Four new guidance documents released by an industry group led by the American Medical Association look to provide more clarity around operability, privacy, security and content of mobile health apps.

The draft guidance documents were released on Thursday by Xcertia, a group founded a year ago by the American Medical Association, HIMSS, the American Heart Association and the nonprofit DHX Group. The guidelines feature input from a broad array of stakeholders to address several key concerns surrounding mobile health apps, which have become more ubiquitous over the last several years while generating questions about safety and efficacy.

RELATED: As mHealth nears the decade mark, questions about its effect on patient outcomes persist

Xcertia has grown over the last several months, adding new members like Partners HealthCare, the Mayo Clinic and ACT | The App Association.

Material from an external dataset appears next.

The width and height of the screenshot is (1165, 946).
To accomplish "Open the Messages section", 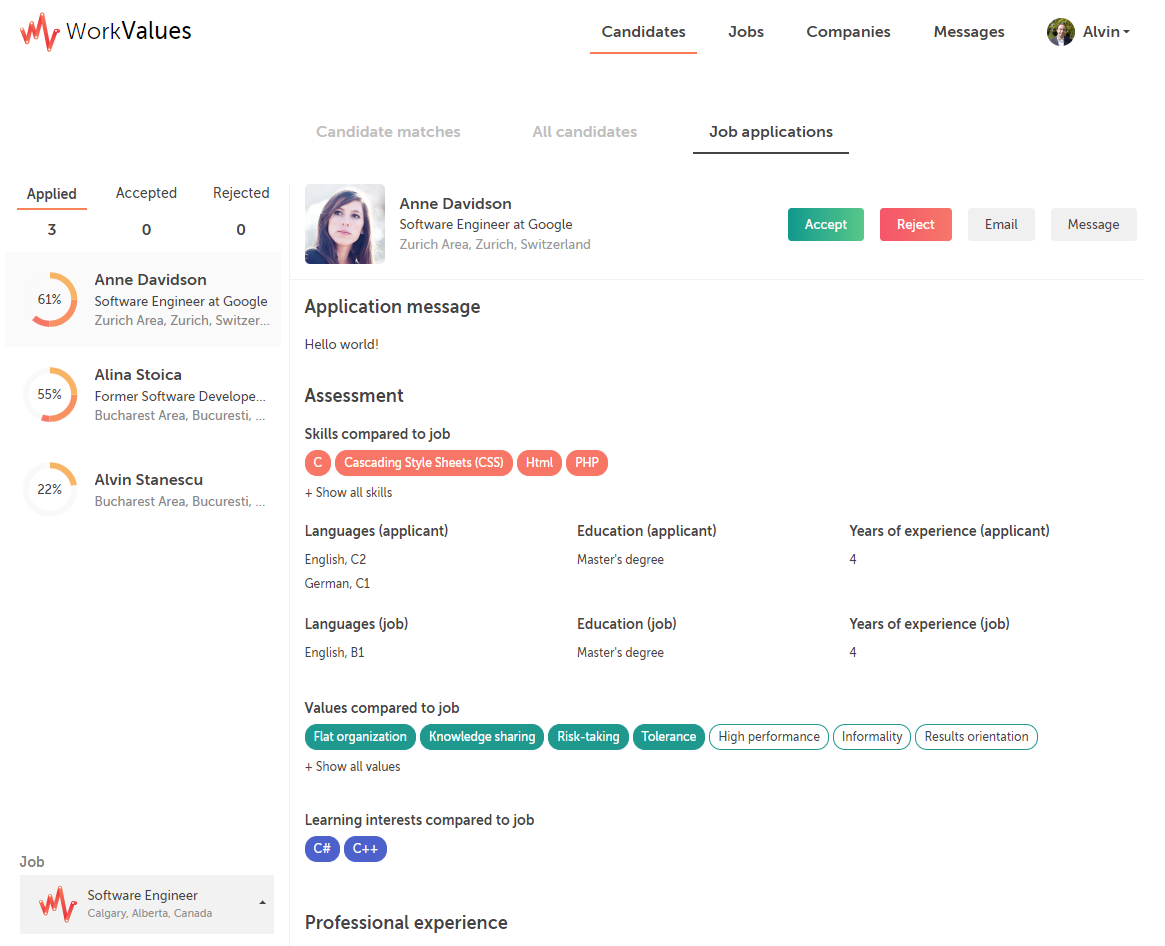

“Cooperative input on the guidelines from consumers, developers, payers, clinicians, academia and other motivated stakeholders will provide Xcertia with guidance on where it needs to focus its efforts in 2018 to positively impact the trajectory of the mobile health app industry,” Michael Hodgkins, M.D., chair of the Xcertia Board of Directors and the AMA’s chief medical information officer said in a release.

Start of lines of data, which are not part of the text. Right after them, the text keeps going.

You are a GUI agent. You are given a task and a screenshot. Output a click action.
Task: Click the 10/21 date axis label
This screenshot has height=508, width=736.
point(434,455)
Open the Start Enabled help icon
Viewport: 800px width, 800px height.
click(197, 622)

The guidelines include recommendations for simple operational issues—including how effectively the app installs and runs on a mobile device—as well as more complex topics like how the app operates with a certified EHR.

RELATED: FDA releases long-awaited clinical decision support guidance, clarifies oversight of mobile apps

Content should include up-to-date information drawn from “one or more credible information sources” such as peer-reviewed journals or evidence-based guidelines. Advertisements should be clearly identified.

The group also issues separate guidance documents for privacy and security, addressing issues like how an app collects and uses personal information and how that should be addressed in the privacy policy. Xcertia’s security guidance includes encryption requirements and industry-acceptable methods for guarding against identity theft.

The guidelines are open for public comment through the end of January. 

Industry guidance could play a bigger role in the mHealth industry as the FDA backs away from regulating mobile apps. Last week the agency issued new draft guidance indicating it would not regulate general wellness and mobile medical apps.